• The data:

════════

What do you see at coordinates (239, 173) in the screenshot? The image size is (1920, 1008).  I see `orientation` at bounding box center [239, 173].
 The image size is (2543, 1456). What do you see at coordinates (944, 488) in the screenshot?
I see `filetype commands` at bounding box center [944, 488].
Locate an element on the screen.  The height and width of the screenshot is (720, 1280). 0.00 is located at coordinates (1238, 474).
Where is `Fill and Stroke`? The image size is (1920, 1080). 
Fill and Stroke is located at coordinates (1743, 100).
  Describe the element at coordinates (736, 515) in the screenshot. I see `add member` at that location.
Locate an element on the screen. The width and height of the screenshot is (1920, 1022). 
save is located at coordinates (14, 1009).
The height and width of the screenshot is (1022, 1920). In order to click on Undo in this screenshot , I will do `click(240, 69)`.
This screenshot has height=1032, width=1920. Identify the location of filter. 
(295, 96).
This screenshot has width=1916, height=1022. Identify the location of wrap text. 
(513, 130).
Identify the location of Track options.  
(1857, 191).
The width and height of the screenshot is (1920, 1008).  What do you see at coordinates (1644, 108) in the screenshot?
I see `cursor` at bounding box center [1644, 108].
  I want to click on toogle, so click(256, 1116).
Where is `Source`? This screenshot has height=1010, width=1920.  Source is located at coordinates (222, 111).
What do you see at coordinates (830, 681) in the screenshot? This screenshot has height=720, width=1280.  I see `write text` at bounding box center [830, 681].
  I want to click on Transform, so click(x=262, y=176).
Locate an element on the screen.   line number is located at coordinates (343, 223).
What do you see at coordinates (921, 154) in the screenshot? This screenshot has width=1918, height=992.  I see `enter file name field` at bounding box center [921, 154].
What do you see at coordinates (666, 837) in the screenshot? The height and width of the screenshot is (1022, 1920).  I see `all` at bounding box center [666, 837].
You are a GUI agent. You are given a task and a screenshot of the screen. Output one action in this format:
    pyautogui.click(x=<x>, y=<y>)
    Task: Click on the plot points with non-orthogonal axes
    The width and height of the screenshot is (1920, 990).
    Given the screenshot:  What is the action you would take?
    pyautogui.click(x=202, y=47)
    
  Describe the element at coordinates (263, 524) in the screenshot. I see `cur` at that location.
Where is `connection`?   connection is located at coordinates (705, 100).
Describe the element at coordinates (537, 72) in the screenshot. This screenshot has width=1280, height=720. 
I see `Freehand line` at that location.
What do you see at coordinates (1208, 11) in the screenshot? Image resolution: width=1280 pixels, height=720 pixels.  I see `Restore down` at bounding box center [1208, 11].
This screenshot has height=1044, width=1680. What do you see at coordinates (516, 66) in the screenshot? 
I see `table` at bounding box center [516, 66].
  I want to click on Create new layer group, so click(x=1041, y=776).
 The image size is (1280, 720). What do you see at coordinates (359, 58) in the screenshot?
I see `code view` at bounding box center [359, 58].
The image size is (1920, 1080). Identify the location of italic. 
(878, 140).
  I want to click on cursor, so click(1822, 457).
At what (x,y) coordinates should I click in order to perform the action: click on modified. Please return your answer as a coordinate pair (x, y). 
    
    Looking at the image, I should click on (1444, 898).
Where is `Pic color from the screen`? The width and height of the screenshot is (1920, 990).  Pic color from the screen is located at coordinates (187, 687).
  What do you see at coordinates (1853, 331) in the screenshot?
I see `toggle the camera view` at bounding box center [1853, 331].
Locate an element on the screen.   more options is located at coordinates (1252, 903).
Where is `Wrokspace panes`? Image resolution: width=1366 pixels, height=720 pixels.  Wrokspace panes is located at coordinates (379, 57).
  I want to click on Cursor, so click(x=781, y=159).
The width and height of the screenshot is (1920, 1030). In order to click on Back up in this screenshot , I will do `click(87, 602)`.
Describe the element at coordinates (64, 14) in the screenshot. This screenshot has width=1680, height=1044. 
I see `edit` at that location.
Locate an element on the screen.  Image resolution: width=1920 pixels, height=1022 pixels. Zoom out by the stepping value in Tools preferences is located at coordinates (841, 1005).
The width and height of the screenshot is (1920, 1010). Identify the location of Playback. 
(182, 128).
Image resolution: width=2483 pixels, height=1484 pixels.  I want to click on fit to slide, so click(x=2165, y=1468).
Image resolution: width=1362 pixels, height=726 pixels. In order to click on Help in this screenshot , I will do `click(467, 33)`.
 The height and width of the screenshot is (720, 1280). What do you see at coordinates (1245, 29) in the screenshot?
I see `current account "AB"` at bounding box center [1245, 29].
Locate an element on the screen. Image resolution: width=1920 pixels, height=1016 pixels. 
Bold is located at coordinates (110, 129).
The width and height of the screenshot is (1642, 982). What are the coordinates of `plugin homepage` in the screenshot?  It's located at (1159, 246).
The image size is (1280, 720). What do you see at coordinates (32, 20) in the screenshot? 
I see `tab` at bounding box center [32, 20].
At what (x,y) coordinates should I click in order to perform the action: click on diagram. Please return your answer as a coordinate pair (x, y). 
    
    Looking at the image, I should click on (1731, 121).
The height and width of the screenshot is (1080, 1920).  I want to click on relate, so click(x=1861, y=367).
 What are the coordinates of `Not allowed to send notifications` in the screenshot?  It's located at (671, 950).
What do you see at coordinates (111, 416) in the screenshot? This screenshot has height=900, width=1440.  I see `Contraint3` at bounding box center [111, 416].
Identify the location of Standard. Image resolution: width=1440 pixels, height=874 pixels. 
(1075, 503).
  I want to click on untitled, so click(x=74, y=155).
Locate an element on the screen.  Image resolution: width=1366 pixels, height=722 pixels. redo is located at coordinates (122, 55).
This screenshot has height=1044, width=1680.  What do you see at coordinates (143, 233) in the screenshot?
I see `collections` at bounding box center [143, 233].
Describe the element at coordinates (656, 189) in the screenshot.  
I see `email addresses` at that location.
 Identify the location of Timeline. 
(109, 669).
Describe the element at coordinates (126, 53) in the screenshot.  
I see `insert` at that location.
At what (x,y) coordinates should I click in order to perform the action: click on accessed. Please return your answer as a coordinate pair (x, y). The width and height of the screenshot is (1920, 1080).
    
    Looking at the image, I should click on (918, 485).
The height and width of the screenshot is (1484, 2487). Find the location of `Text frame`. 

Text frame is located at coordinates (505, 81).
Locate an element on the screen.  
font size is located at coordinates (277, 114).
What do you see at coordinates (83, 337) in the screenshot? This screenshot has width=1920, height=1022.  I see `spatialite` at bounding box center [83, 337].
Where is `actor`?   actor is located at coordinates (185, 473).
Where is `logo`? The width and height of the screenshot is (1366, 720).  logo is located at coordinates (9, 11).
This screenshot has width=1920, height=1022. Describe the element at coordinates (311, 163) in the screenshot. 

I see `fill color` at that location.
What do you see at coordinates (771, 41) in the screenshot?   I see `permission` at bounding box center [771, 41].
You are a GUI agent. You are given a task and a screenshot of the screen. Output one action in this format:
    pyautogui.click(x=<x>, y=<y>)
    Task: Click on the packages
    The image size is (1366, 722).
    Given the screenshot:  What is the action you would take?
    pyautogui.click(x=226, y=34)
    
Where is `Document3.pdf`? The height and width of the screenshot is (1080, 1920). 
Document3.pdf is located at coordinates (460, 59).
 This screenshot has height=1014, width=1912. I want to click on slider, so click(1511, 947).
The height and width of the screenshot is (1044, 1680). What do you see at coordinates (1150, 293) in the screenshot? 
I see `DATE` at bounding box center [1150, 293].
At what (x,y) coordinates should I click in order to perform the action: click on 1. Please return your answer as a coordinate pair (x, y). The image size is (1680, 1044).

════════

• Short task: Copy out, word for word, the portion of the material that begins with the line containing "What do you see at coordinates (1208, 11)" and ends with the line containing "center [516, 66].", including both of those lines.

• Expected answer:
What do you see at coordinates (1208, 11) in the screenshot? Image resolution: width=1280 pixels, height=720 pixels.  I see `Restore down` at bounding box center [1208, 11].
This screenshot has height=1044, width=1680. What do you see at coordinates (516, 66) in the screenshot? 
I see `table` at bounding box center [516, 66].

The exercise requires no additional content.